Towards A Less Harmful Data Practice: The DataMade Way

Data can be a powerful tool for illuminating our world, but it can also reproduce bias, perpetuate harm, and subvert truth. A significant amount of our work at DataMade involves making data available, accessible, and intelligible; we therefore must take steps to minimize the biases, harm, and fallacies that can come from utilizing data irresponsibly.

This living document summarizes DataMade’s approach to a less harmful data practice with regards to the kinds of sensitive data we work with most often. This list includes crime report data; race, gender, and ethnicity data; individual-level public record data; and user data collection practices.

These recommendations guide our work with our current and future partners. Where possible, we are taking steps to revise or add to past work that does not align with these principles.

Crime report data

A myriad of state, county, and city level crime data reports exist alongside the national Uniform Crime Report (UCR) and National Crime Victimization Survey datasets. Our knowledge of the role of crime report data has grown, and we understand that crime report data can be used irresponsibly to justify the further policing and surveillance of communities of Black, Indigenous, and People of Color.

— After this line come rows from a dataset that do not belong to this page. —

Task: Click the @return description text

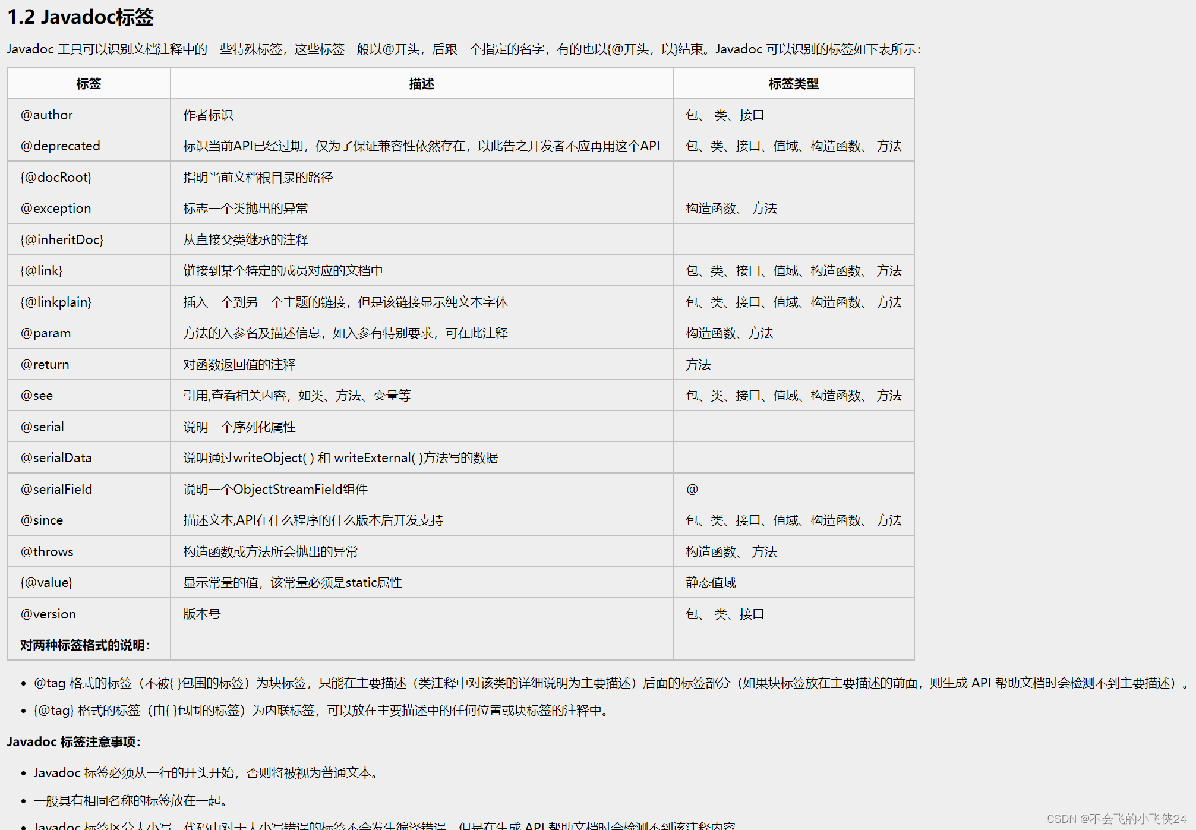Action: [x=239, y=365]
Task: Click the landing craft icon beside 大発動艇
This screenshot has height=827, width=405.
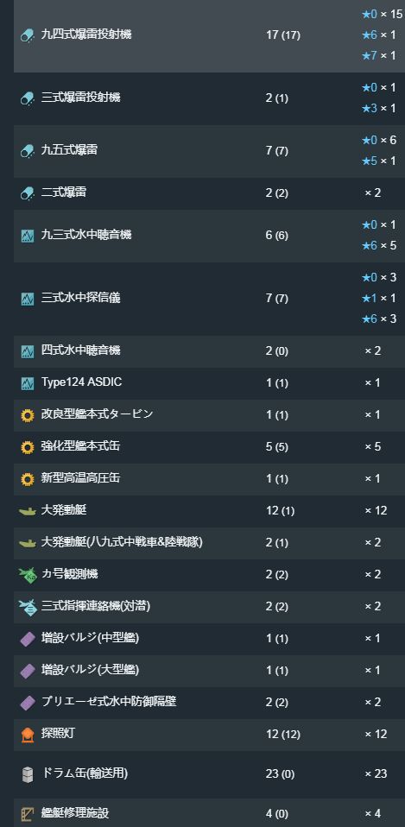Action: [x=28, y=510]
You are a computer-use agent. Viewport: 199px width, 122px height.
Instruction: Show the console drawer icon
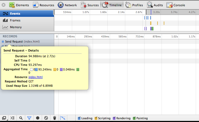click(x=12, y=118)
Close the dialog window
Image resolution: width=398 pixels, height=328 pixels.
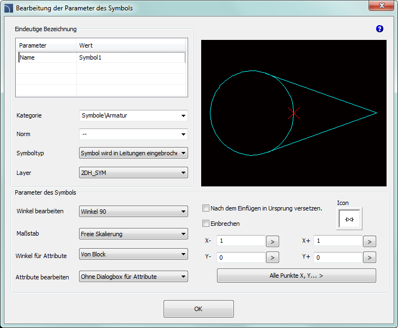[x=381, y=7]
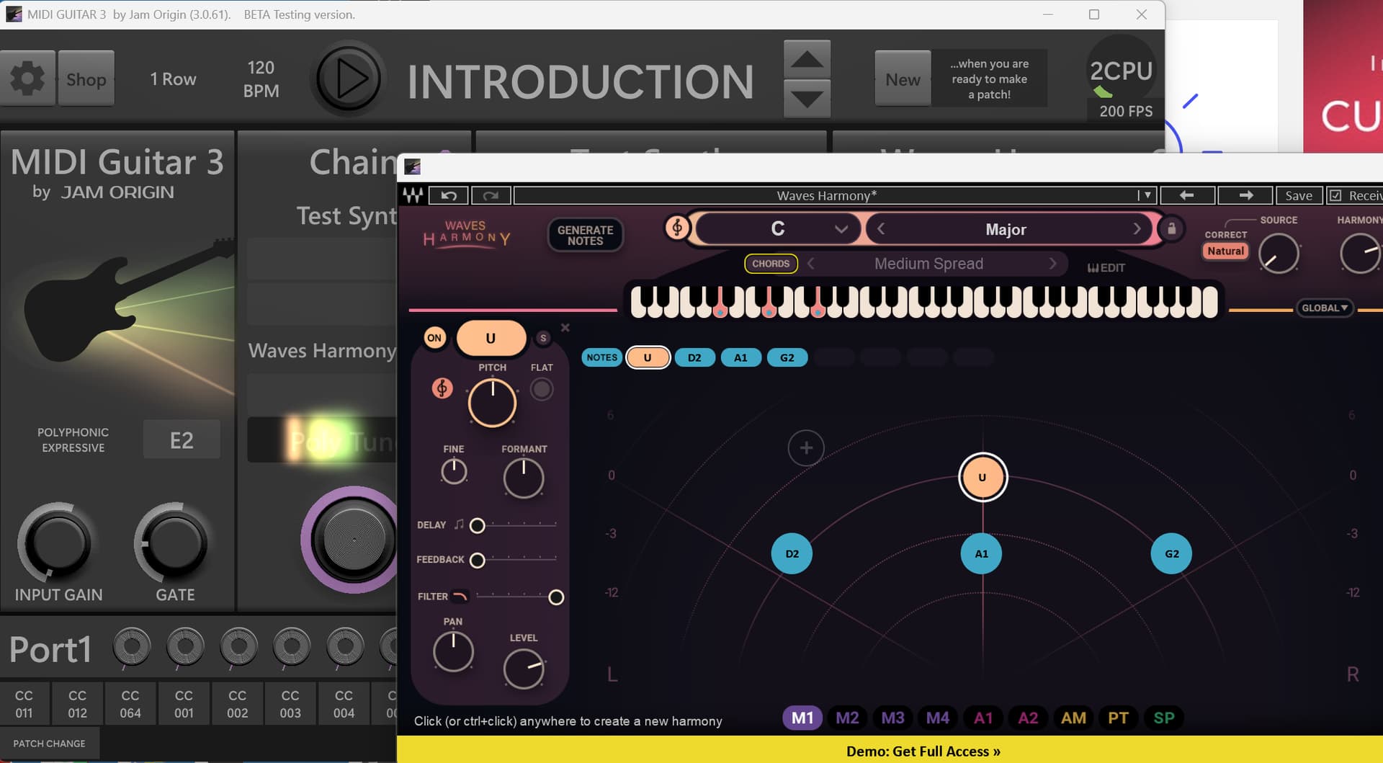
Task: Click the lock icon beside Major scale
Action: (x=1171, y=229)
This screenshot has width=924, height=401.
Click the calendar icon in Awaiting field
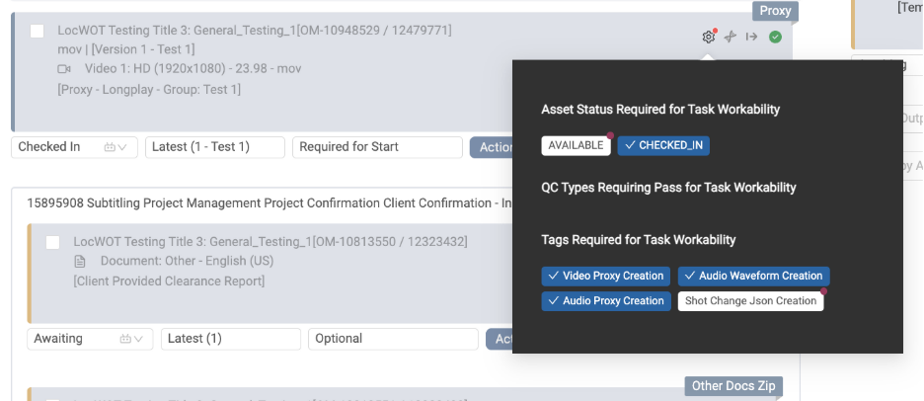125,339
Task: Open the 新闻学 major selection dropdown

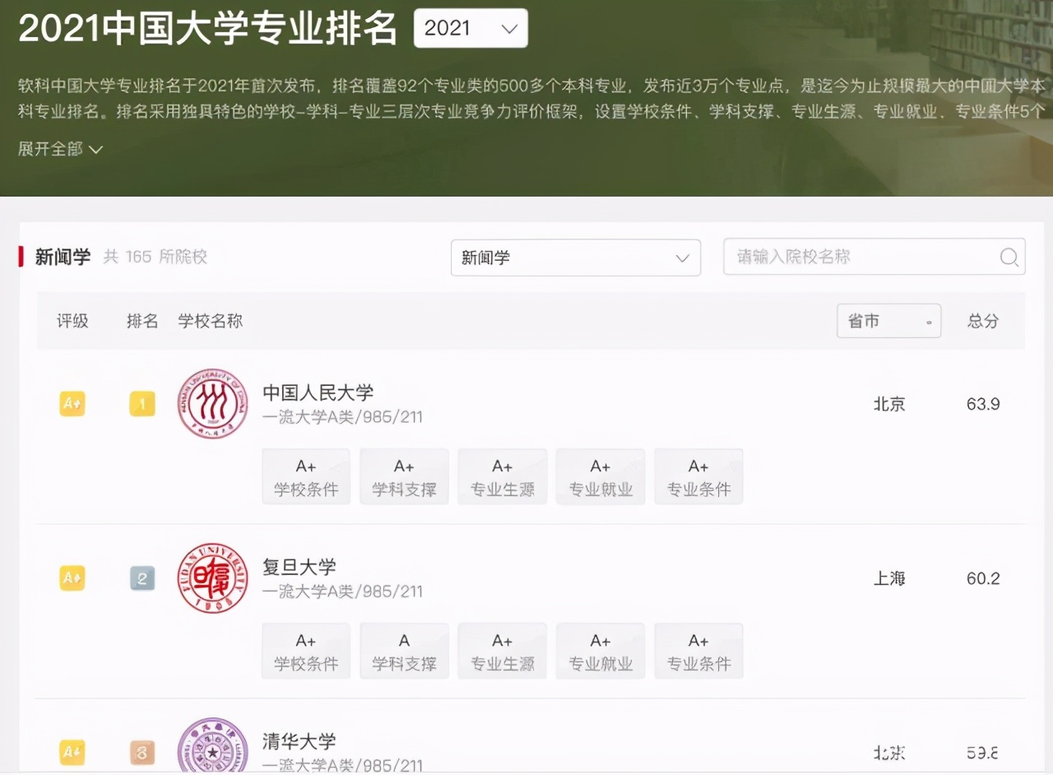Action: (576, 258)
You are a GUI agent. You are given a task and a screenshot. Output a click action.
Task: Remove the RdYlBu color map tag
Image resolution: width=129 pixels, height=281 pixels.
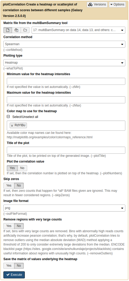[x=12, y=125]
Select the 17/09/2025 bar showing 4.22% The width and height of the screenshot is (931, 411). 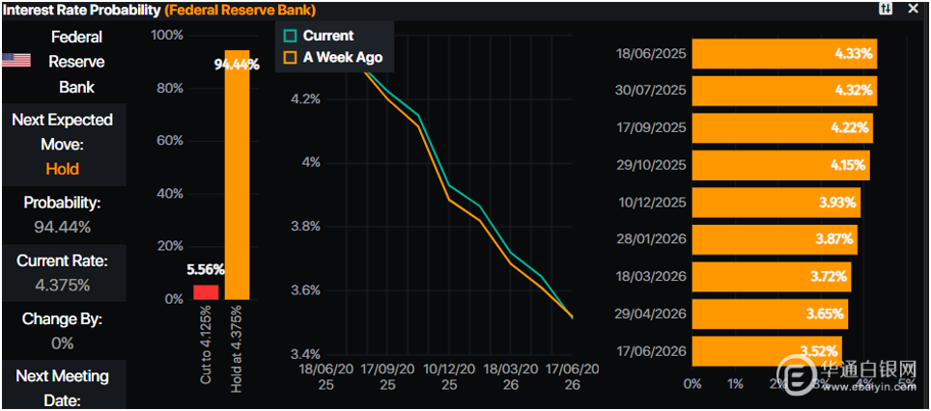(782, 128)
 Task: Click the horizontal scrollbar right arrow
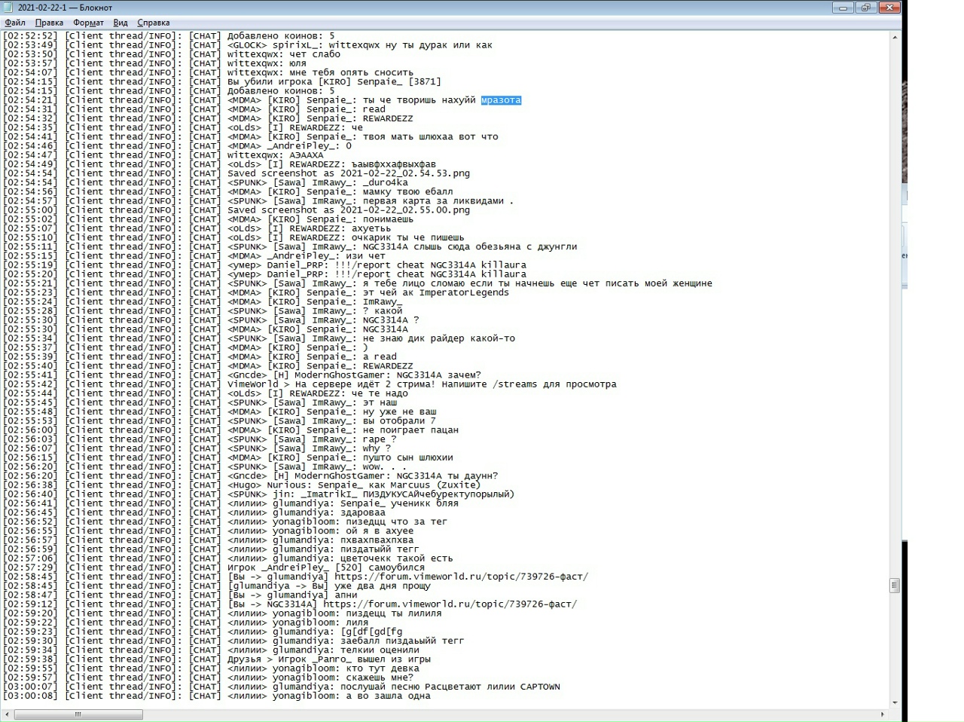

With this in mind, we commit to the following with regards to crime report data:

We refuse to redistribute raw crime report data. We commit to looking for alternative datasets to meet our partners’ needs.
We refuse to use crime data as an indicator of the criminality of the communities the data are about, particularly in public-facing projects. We commit to using the minimum amount of crime report data necessary for internal reports or projects, and to contextualizing it to remind users of these data’s limitations.

Journalists like Pascal Sabino at Block Club Chicago use policing data appropriately to surface how Chicago police unjustly search Black Chicagoans under the pretense of traffic stops.

Race, gender, and ethnicity data

Race, gender, and ethnicity data are both common and useful. When these labels are self-reported, they help us to understand people’s relationship to their society. However, when these classifications are imposed, they tell us more about the harmful effects of the systems and algorithms that use these imposed labels than they necessarily do about the people whom the data is about.

With this in mind, we commit to the following with regards to race, gender, and ethnicity data:

We refuse to rely solely on US Census-designated categorizations while designing surveys or questionnaires. We commit to favoring self-defined and self-reported identifications in public-facing data.
We refuse to leave imposed race, gender, and ethnicity data uncontextualized, or to use it to tell data stories about people or communities. We commit to using these data to tell stories about systems where these categorizations create disparate outcomes.

Journalism coming out of The Circuit project, which DataMade is a partner in, compellingly reports on defendants’ disparate treatment based on the demographic classifications imposed on them by Cook County Circuit Courts. The US Census provides an imperfect initial model for balancing self-reported demographic data while simultaneously using defined categories for data analysis.

Individual-level public records

Individual-level public record information about public servants and occasionally high-profile private citizens can be used to make the actions of people with significant power transparent and to hold these people accountable for their actions.

While accountability is important, it is equally important to balance individuals’ need for privacy. To that end, we commit to the following:

We refuse to publish personally identifying information (PII) unless there is a justifiable public interest in redistributing it. We commit to removing PII wherever we can, including by obscuring and/or suppressing records in instances where a combination of characteristics results in an extremely small number of records. We will make decisions on this by asking ourselves the following questions:
- Is PII necessary to support this project’s objective? If so, what is the minimum number of fields we need in order to achieve this objective?
- Would publishing PII cause more harm to people who are already disadvantaged?
- Can the goals of this project or story be met by focusing only on a few specific individuals?

Though US courts do not currently recognize this right to privacy, we do look to the European General Data Protection Regulation (“the Right to Be Forgotten”) for guidance on when to avoid using or remove PII from our sites.

User data collection

User data collection can allow a website to enhance user experience. In the US currently, though, it is commonplace to collect and sell user data without any transparency. This prevents users from being able to consent to having their data collected and/or sold, and precludes the possibility of collecting user data ethically.

A number of European companies employ clear, concise, and transparent ways of requesting user data; this blog post lists a few. Google’s data practices guide speaks to Google’s data practices in a concise and intelligible way.

In order to provide users with a positive user experience on our sites while allowing them control over their own data, we commit to the following:

We refuse to collect data indiscriminately and without our users’ consent. We commit to being intentional about the data we collect about our sites’ users by limiting ourselves to collecting data necessary for ease of use and by allowing users to opt out of data collection.
We refuse to sell our users’ data. We commit to being transparent about the trade-offs between ease of use and cross-site tracking to our sites’ users by making information about our integrations’ data collection practices easy to find and understand.

Our ultimate commitment

As conversations around using, collecting, and distributing data continue and evolve, we will revisit these commitments to ensure we handle the data we work with responsibly.